Rows from a dataset
────────────────
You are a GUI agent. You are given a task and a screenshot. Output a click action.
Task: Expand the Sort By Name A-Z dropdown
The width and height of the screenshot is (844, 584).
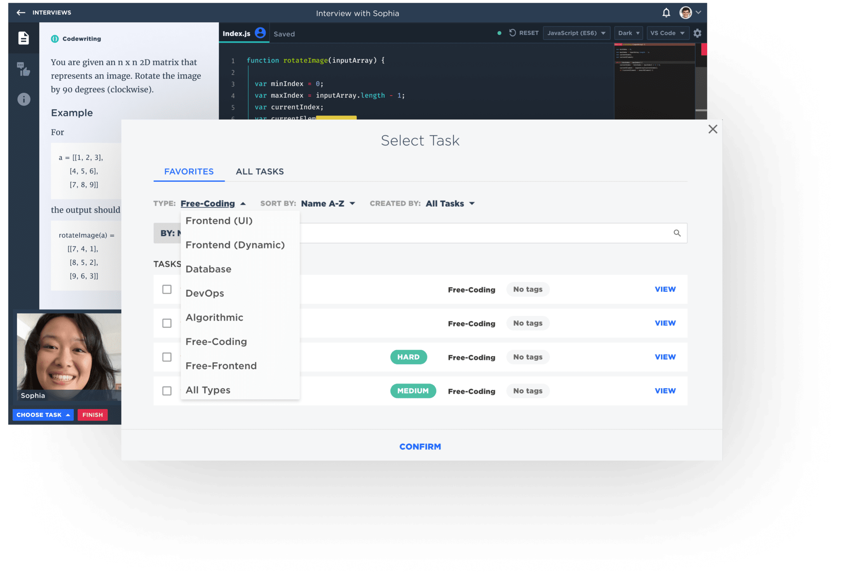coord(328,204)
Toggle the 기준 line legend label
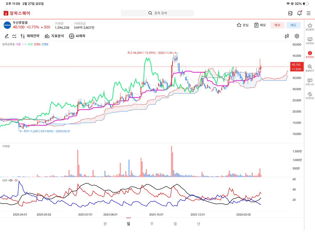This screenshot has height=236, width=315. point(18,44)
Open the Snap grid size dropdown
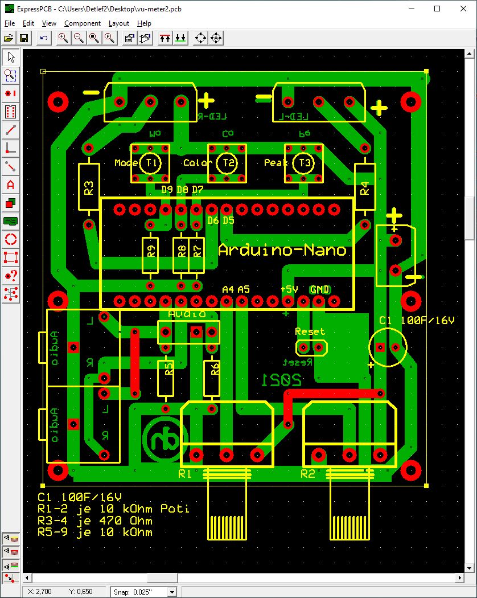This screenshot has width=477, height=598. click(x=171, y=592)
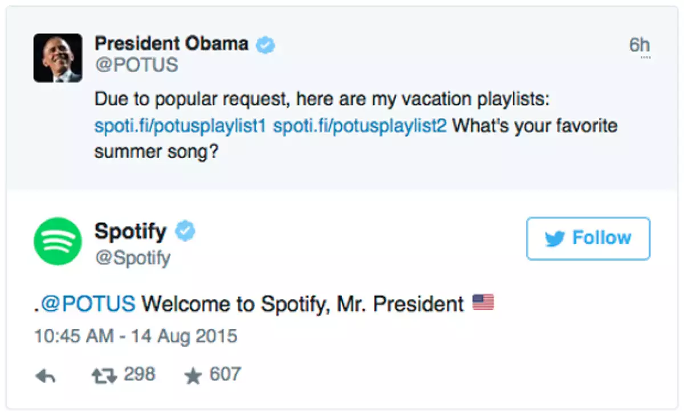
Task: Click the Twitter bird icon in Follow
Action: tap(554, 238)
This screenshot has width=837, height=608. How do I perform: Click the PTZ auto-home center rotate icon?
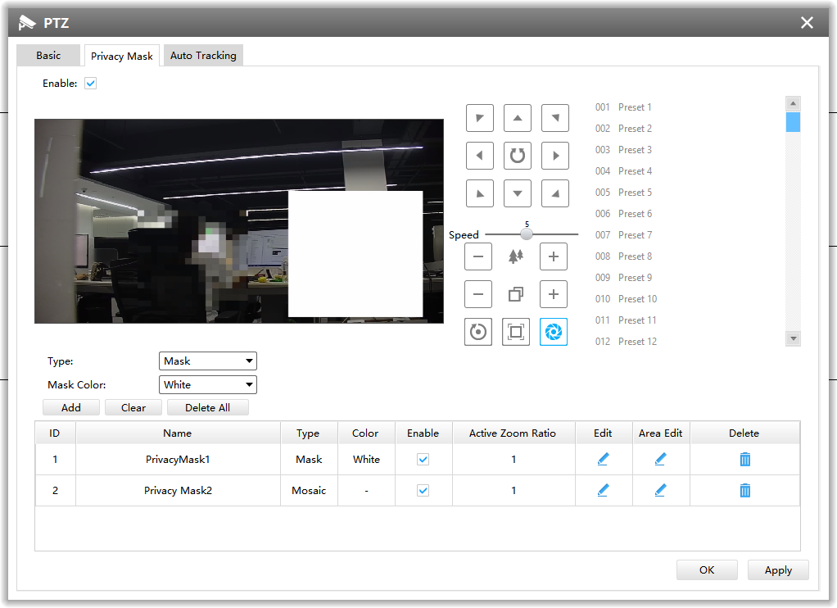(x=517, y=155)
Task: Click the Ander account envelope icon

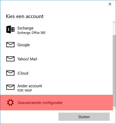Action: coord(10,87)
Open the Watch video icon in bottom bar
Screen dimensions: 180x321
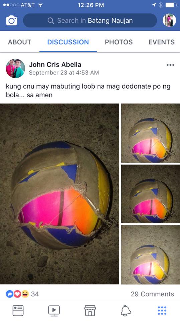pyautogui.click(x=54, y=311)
────────────────
* _YOUR TASK_: Copy everything from the line containing "This screenshot has width=837, height=608." down through the end of the records, omitting the pictures.

* _FINAL RESULT_:
This screenshot has width=837, height=608. How do I perform: Click the PTZ auto-home center rotate icon?
(x=517, y=155)
Task: Click the Ander account envelope icon

Action: coord(10,87)
Open the Watch video icon in bottom bar
Screen dimensions: 180x321
pyautogui.click(x=54, y=311)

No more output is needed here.